- Opening Delimiter -
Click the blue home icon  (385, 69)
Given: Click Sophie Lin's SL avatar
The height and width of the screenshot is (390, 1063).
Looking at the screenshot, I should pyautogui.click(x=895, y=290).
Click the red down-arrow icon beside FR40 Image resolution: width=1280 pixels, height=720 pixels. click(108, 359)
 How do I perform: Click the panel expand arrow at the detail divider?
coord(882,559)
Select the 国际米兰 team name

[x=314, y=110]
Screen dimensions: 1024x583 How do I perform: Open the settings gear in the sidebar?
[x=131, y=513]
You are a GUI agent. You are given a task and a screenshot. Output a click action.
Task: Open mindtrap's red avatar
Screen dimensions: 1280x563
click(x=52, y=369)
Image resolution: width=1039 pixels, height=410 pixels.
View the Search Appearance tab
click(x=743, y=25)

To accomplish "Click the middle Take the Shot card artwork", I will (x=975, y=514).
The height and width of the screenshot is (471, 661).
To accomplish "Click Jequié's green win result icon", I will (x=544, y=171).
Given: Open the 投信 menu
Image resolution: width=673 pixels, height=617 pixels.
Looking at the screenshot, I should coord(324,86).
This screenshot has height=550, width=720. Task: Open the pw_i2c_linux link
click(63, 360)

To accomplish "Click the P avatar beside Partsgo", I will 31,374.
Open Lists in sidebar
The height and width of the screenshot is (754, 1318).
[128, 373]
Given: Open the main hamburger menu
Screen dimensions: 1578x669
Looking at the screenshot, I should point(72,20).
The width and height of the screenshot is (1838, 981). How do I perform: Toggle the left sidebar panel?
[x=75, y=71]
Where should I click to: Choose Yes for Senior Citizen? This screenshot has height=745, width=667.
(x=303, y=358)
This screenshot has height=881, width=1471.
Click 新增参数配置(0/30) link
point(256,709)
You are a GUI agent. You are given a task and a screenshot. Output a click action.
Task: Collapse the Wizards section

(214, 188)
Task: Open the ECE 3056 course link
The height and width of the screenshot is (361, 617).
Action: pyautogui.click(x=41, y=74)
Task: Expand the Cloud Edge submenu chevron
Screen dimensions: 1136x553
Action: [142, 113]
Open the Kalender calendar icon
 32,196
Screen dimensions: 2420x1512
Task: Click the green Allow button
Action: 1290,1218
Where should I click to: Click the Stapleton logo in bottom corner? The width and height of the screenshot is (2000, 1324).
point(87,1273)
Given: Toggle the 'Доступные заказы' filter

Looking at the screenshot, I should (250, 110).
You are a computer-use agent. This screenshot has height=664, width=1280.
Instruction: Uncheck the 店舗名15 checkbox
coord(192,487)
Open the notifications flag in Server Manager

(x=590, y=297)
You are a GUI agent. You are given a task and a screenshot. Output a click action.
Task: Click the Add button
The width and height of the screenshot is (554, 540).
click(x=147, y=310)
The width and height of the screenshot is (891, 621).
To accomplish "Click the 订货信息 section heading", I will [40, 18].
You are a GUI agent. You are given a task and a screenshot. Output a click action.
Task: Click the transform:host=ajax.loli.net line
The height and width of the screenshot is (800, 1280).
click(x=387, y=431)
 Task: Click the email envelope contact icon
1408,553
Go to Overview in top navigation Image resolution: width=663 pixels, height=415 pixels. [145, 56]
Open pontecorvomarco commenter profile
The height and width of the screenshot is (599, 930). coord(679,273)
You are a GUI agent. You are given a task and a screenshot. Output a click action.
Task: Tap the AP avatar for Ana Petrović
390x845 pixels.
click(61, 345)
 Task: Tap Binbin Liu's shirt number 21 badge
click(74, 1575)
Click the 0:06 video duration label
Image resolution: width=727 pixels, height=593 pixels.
- Closing Delimiter -
Return the whole listing exactly as it reads.

THE ANSWER:
Click the blue home icon  (385, 69)
Given: Click Sophie Lin's SL avatar
The height and width of the screenshot is (390, 1063).
Looking at the screenshot, I should pyautogui.click(x=895, y=290).
Click the red down-arrow icon beside FR40 Image resolution: width=1280 pixels, height=720 pixels. click(108, 359)
 How do I perform: Click the panel expand arrow at the detail divider?
coord(882,559)
Select the 国际米兰 team name

[x=314, y=110]
Screen dimensions: 1024x583 How do I perform: Open the settings gear in the sidebar?
[x=131, y=513]
You are a GUI agent. You are given a task and a screenshot. Output a click action.
Task: Open mindtrap's red avatar
Screen dimensions: 1280x563
click(x=52, y=369)
Image resolution: width=1039 pixels, height=410 pixels.
View the Search Appearance tab
click(x=743, y=25)

To accomplish "Click the middle Take the Shot card artwork", I will (x=975, y=514).
The height and width of the screenshot is (471, 661).
To accomplish "Click Jequié's green win result icon", I will (x=544, y=171).
Given: Open the 投信 menu
Image resolution: width=673 pixels, height=617 pixels.
Looking at the screenshot, I should coord(324,86).
This screenshot has height=550, width=720. Task: Open the pw_i2c_linux link
click(63, 360)

To accomplish "Click the P avatar beside Partsgo", I will 31,374.
Open Lists in sidebar
The height and width of the screenshot is (754, 1318).
[128, 373]
Given: Open the main hamburger menu
Screen dimensions: 1578x669
Looking at the screenshot, I should point(72,20).
The width and height of the screenshot is (1838, 981). How do I perform: Toggle the left sidebar panel?
[x=75, y=71]
Where should I click to: Choose Yes for Senior Citizen? This screenshot has height=745, width=667.
(x=303, y=358)
This screenshot has height=881, width=1471.
Click 新增参数配置(0/30) link
point(256,709)
You are a GUI agent. You are given a task and a screenshot. Output a click action.
Task: Collapse the Wizards section

(214, 188)
Task: Open the ECE 3056 course link
The height and width of the screenshot is (361, 617).
Action: pyautogui.click(x=41, y=74)
Task: Expand the Cloud Edge submenu chevron
Screen dimensions: 1136x553
Action: [142, 113]
Open the Kalender calendar icon
 32,196
Screen dimensions: 2420x1512
Task: Click the green Allow button
Action: 1290,1218
Where should I click to: Click the Stapleton logo in bottom corner? The width and height of the screenshot is (2000, 1324).
point(87,1273)
Given: Toggle the 'Доступные заказы' filter

Looking at the screenshot, I should (250, 110).
You are a computer-use agent. This screenshot has height=664, width=1280.
Instruction: Uncheck the 店舗名15 checkbox
coord(192,487)
Open the notifications flag in Server Manager

(x=590, y=297)
You are a GUI agent. You are given a task and a screenshot. Output a click action.
Task: Click the Add button
The width and height of the screenshot is (554, 540).
click(x=147, y=310)
The width and height of the screenshot is (891, 621).
To accomplish "Click the 订货信息 section heading", I will [40, 18].
You are a GUI agent. You are given a task and a screenshot. Output a click action.
Task: Click the transform:host=ajax.loli.net line
The height and width of the screenshot is (800, 1280).
click(x=387, y=431)
 Task: Click the email envelope contact icon
1408,553
Go to Overview in top navigation Image resolution: width=663 pixels, height=415 pixels. [145, 56]
Open pontecorvomarco commenter profile
The height and width of the screenshot is (599, 930). coord(679,273)
You are a GUI agent. You are given a task and a screenshot. Output a click action.
Task: Tap the AP avatar for Ana Petrović
390x845 pixels.
click(61, 345)
 Task: Tap Binbin Liu's shirt number 21 badge
click(74, 1575)
Click the 0:06 video duration label
Image resolution: width=727 pixels, height=593 pixels.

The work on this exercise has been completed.